An asylum-seeking migrant from Honduras holds his son as they awake at sunrise next to others who took refuge near a baseball field after crossing the Rio Grande river into the U.S. from Mexico, in La Joya, Texas, March 19, 2021. (Adrees Latif/Reuters)

Two immigration detention facilities will close amid investigations into accusations of misconduct and abuse at the sites, the Department of Homeland Security announced Thursday.

DHS said it will no longer use the two Immigration and Customs Enforcement (ICE)-run facilities: C. Carlos Carreiro Immigration Detention Center in Bristol County, Mass. and the Irwin County Detention Center in Ocilla, Ga.

The Biden administration said the Bristol facility, which is run under an agreement with the local sheriff’s office and is currently holding seven detainees, is “no longer operationally necessary.” The Irwin facility has 114 detainees.

Last year, a whistleblower claimed a doctor had performed unwanted hysterectomies on female inmates at the Irwin facility. The doctor has denied any wrongdoing.

Other allegations claimed the facility was operating under unsanitary conditions.

The DHS Office of Inspector General is investigating the claims. 

The Bristol County Sheriff’s Office is under investigation after staff allegedly used pepper balls and a flash-bang against detainees who hurled chairs at staff during an argument over COVID-19 testing and isolation, according to the Washington Post.

DHS Secretary Alejandro Mayorkas said in a memo to acting ICE Director Tae Johnson that “one foundational principle” of the department is that it “will not tolerate the mistreatment of individuals in civil immigration detention or substandard conditions of detention.”

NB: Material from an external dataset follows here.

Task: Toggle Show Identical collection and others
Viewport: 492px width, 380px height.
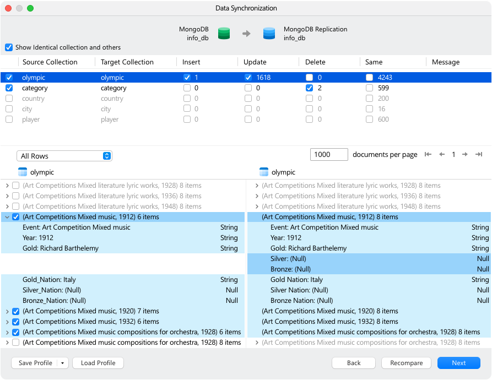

“We have an obligation to make lasting improvements to our civil immigration detention system,” Mayorkas said. “This marks an important first step to realizing that goal.  DHS detention facilities and the treatment of individuals in those facilities will be held to our health and safety standards.  Where we discover they fall short, we will continue to take action as we are doing today.” 

The agency said it would preserve evidence for ongoing investigations and the transfer of detained migrants “whose continued detention remains necessary to achieve our national security, public safety, and border security mission.”

Johnson said in a statement that ICE “will continue to ensure it has sufficient detention space to hold noncitizens as appropriate.”